AUTOR: EDWIN WALTER TOVAR CHUMPITAZ


- Es la próstata, está inflamada, la llaman Prostatitis -Me dice el doctor-, la próstata
es una glándula pequeña ubicada debajo de la vejiga, al inflamarse no permite
actuar a este último, es por eso que tiene dificultades para orinar.
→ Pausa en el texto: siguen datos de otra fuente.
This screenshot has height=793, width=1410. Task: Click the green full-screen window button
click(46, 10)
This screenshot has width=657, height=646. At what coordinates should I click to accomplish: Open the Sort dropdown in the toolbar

- Y… ahora ¿Cómo me curo, Doctor?

- Le estoy recetando Tansilucina, por quince días, en ese periodo y siguiendo el


tratamiento la próstata volverá a su tamaño natural

¿La próstata? ¿Comó así me fue a dar?, hace meses empecé a tener dificultades
para orinar, no le dí importancia, pensé que sería una infección pasajera. De un
momento a otro se ha complicado, me cuesta hacerlo, es sumamente incómodo,
espero, que con el tratamiento acabe pronto.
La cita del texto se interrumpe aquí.